START GIVEN INFORMATION
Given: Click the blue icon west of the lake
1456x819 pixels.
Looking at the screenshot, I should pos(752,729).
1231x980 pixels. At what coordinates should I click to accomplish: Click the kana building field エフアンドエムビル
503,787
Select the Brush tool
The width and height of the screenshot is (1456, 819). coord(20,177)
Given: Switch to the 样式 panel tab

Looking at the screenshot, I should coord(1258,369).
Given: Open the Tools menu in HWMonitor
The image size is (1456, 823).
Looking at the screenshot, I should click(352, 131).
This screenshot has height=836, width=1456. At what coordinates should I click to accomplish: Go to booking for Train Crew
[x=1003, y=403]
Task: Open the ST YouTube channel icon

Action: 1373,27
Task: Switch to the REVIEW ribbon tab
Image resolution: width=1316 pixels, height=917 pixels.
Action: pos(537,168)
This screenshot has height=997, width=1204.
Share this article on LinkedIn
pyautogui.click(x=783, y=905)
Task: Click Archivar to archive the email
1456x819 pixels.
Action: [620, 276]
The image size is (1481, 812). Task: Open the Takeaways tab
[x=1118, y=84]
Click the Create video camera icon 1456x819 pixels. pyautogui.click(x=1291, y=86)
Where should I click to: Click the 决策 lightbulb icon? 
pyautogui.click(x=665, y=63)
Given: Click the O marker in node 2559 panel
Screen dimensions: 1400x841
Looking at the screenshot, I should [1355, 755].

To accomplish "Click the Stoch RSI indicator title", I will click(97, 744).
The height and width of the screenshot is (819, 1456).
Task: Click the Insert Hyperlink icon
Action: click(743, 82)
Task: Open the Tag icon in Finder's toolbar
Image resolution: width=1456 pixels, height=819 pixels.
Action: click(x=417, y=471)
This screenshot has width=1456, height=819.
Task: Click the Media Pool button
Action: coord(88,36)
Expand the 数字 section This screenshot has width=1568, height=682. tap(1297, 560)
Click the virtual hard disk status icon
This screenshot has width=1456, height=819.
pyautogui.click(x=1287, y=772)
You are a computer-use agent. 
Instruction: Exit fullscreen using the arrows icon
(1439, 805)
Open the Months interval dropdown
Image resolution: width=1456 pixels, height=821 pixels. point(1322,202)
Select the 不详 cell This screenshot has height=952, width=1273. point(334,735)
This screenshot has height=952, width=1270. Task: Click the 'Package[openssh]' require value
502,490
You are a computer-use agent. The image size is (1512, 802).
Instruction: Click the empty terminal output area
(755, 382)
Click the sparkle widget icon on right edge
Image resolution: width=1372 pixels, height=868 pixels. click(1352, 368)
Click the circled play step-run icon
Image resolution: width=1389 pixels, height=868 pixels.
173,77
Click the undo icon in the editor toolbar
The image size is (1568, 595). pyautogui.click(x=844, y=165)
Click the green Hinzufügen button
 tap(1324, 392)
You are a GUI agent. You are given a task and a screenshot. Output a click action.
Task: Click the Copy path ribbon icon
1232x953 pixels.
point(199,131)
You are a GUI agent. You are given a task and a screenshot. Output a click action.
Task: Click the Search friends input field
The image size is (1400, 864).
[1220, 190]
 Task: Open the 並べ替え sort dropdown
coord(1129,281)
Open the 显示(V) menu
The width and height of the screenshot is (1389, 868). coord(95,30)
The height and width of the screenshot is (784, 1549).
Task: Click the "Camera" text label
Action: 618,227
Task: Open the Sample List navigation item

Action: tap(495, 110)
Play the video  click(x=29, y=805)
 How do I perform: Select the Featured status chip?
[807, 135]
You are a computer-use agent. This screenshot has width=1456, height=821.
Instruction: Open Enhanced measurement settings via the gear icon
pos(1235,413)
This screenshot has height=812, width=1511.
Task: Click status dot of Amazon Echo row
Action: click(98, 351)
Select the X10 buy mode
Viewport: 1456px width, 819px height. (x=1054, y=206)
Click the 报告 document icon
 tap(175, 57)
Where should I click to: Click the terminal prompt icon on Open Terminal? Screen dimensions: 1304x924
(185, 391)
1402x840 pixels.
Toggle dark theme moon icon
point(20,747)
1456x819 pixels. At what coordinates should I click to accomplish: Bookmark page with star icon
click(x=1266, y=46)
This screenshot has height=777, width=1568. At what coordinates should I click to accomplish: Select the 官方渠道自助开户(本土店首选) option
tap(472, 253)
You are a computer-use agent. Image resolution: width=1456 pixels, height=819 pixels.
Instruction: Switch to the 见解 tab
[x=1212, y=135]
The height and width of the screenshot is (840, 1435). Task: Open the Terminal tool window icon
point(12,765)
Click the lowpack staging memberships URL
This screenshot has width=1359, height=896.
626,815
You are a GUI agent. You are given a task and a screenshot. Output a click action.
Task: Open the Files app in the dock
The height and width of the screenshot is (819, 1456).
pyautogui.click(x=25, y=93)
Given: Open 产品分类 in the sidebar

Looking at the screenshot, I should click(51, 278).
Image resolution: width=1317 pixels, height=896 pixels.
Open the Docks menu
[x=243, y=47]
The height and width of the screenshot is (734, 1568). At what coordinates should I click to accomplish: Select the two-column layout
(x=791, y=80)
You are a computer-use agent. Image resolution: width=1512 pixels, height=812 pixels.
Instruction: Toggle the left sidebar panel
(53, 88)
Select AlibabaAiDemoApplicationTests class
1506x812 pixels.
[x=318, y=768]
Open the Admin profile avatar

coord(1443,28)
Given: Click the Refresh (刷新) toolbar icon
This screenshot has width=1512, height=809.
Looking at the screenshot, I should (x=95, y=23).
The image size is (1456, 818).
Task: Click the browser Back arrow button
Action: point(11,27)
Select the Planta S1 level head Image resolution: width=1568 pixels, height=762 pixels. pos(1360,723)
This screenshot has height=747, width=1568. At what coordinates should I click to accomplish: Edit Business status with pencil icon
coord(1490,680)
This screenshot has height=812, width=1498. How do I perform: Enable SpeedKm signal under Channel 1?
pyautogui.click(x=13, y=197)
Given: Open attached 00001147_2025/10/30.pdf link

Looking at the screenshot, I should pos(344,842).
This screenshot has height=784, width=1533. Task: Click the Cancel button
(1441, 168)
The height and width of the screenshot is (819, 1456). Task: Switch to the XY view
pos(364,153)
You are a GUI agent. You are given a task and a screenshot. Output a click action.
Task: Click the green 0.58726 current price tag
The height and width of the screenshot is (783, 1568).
END GIVEN INFORMATION
• **EXERCISE DETAILS**
Output the records above in full, with nothing altered.

• **ANSWER AREA**
Given: Click the blue icon west of the lake
1456x819 pixels.
Looking at the screenshot, I should pos(752,729).
1231x980 pixels. At what coordinates should I click to accomplish: Click the kana building field エフアンドエムビル
503,787
Select the Brush tool
The width and height of the screenshot is (1456, 819). coord(20,177)
Given: Switch to the 样式 panel tab

Looking at the screenshot, I should coord(1258,369).
Given: Open the Tools menu in HWMonitor
The image size is (1456, 823).
Looking at the screenshot, I should click(352, 131).
This screenshot has height=836, width=1456. At what coordinates should I click to accomplish: Go to booking for Train Crew
[x=1003, y=403]
Task: Open the ST YouTube channel icon

Action: 1373,27
Task: Switch to the REVIEW ribbon tab
Image resolution: width=1316 pixels, height=917 pixels.
Action: pos(537,168)
This screenshot has height=997, width=1204.
Share this article on LinkedIn
pyautogui.click(x=783, y=905)
Task: Click Archivar to archive the email
1456x819 pixels.
Action: [620, 276]
The image size is (1481, 812). Task: Open the Takeaways tab
[x=1118, y=84]
Click the Create video camera icon 1456x819 pixels. pyautogui.click(x=1291, y=86)
Where should I click to: Click the 决策 lightbulb icon? 
pyautogui.click(x=665, y=63)
Given: Click the O marker in node 2559 panel
Screen dimensions: 1400x841
Looking at the screenshot, I should [1355, 755].

To accomplish "Click the Stoch RSI indicator title", I will click(97, 744).
The height and width of the screenshot is (819, 1456).
Task: Click the Insert Hyperlink icon
Action: click(743, 82)
Task: Open the Tag icon in Finder's toolbar
Image resolution: width=1456 pixels, height=819 pixels.
Action: click(x=417, y=471)
This screenshot has width=1456, height=819.
Task: Click the Media Pool button
Action: coord(88,36)
Expand the 数字 section This screenshot has width=1568, height=682. tap(1297, 560)
Click the virtual hard disk status icon
This screenshot has width=1456, height=819.
pyautogui.click(x=1287, y=772)
You are a computer-use agent. 
Instruction: Exit fullscreen using the arrows icon
(1439, 805)
Open the Months interval dropdown
Image resolution: width=1456 pixels, height=821 pixels. point(1322,202)
Select the 不详 cell This screenshot has height=952, width=1273. point(334,735)
This screenshot has height=952, width=1270. Task: Click the 'Package[openssh]' require value
502,490
You are a computer-use agent. The image size is (1512, 802).
Instruction: Click the empty terminal output area
(755, 382)
Click the sparkle widget icon on right edge
Image resolution: width=1372 pixels, height=868 pixels. click(1352, 368)
Click the circled play step-run icon
Image resolution: width=1389 pixels, height=868 pixels.
173,77
Click the undo icon in the editor toolbar
The image size is (1568, 595). pyautogui.click(x=844, y=165)
Click the green Hinzufügen button
 tap(1324, 392)
You are a GUI agent. You are given a task and a screenshot. Output a click action.
Task: Click the Copy path ribbon icon
1232x953 pixels.
point(199,131)
You are a GUI agent. You are given a task and a screenshot. Output a click action.
Task: Click the Search friends input field
The image size is (1400, 864).
[1220, 190]
 Task: Open the 並べ替え sort dropdown
coord(1129,281)
Open the 显示(V) menu
The width and height of the screenshot is (1389, 868). coord(95,30)
The height and width of the screenshot is (784, 1549).
Task: Click the "Camera" text label
Action: 618,227
Task: Open the Sample List navigation item

Action: tap(495, 110)
Play the video  click(x=29, y=805)
 How do I perform: Select the Featured status chip?
[807, 135]
You are a computer-use agent. This screenshot has width=1456, height=821.
Instruction: Open Enhanced measurement settings via the gear icon
pos(1235,413)
This screenshot has height=812, width=1511.
Task: Click status dot of Amazon Echo row
Action: click(98, 351)
Select the X10 buy mode
Viewport: 1456px width, 819px height. (x=1054, y=206)
Click the 报告 document icon
 tap(175, 57)
Where should I click to: Click the terminal prompt icon on Open Terminal? Screen dimensions: 1304x924
(185, 391)
1402x840 pixels.
Toggle dark theme moon icon
point(20,747)
1456x819 pixels. At what coordinates should I click to accomplish: Bookmark page with star icon
click(x=1266, y=46)
This screenshot has height=777, width=1568. At what coordinates should I click to accomplish: Select the 官方渠道自助开户(本土店首选) option
tap(472, 253)
You are a computer-use agent. Image resolution: width=1456 pixels, height=819 pixels.
Instruction: Switch to the 见解 tab
[x=1212, y=135]
The height and width of the screenshot is (840, 1435). Task: Open the Terminal tool window icon
point(12,765)
Click the lowpack staging memberships URL
This screenshot has width=1359, height=896.
626,815
You are a GUI agent. You are given a task and a screenshot. Output a click action.
Task: Open the Files app in the dock
The height and width of the screenshot is (819, 1456).
pyautogui.click(x=25, y=93)
Given: Open 产品分类 in the sidebar

Looking at the screenshot, I should click(51, 278).
Image resolution: width=1317 pixels, height=896 pixels.
Open the Docks menu
[x=243, y=47]
The height and width of the screenshot is (734, 1568). At what coordinates should I click to accomplish: Select the two-column layout
(x=791, y=80)
You are a computer-use agent. Image resolution: width=1512 pixels, height=812 pixels.
Instruction: Toggle the left sidebar panel
(53, 88)
Select AlibabaAiDemoApplicationTests class
1506x812 pixels.
[x=318, y=768]
Open the Admin profile avatar

coord(1443,28)
Given: Click the Refresh (刷新) toolbar icon
This screenshot has width=1512, height=809.
Looking at the screenshot, I should (x=95, y=23).
The image size is (1456, 818).
Task: Click the browser Back arrow button
Action: point(11,27)
Select the Planta S1 level head Image resolution: width=1568 pixels, height=762 pixels. pos(1360,723)
This screenshot has height=747, width=1568. At what coordinates should I click to accomplish: Edit Business status with pencil icon
coord(1490,680)
This screenshot has height=812, width=1498. How do I perform: Enable SpeedKm signal under Channel 1?
pyautogui.click(x=13, y=197)
Given: Open attached 00001147_2025/10/30.pdf link

Looking at the screenshot, I should pos(344,842).
This screenshot has height=784, width=1533. Task: Click the Cancel button
(1441, 168)
The height and width of the screenshot is (819, 1456). Task: Switch to the XY view
pos(364,153)
You are a GUI agent. You are given a task and a screenshot. Output a click action.
Task: Click the green 0.58726 current price tag
The height and width of the screenshot is (783, 1568).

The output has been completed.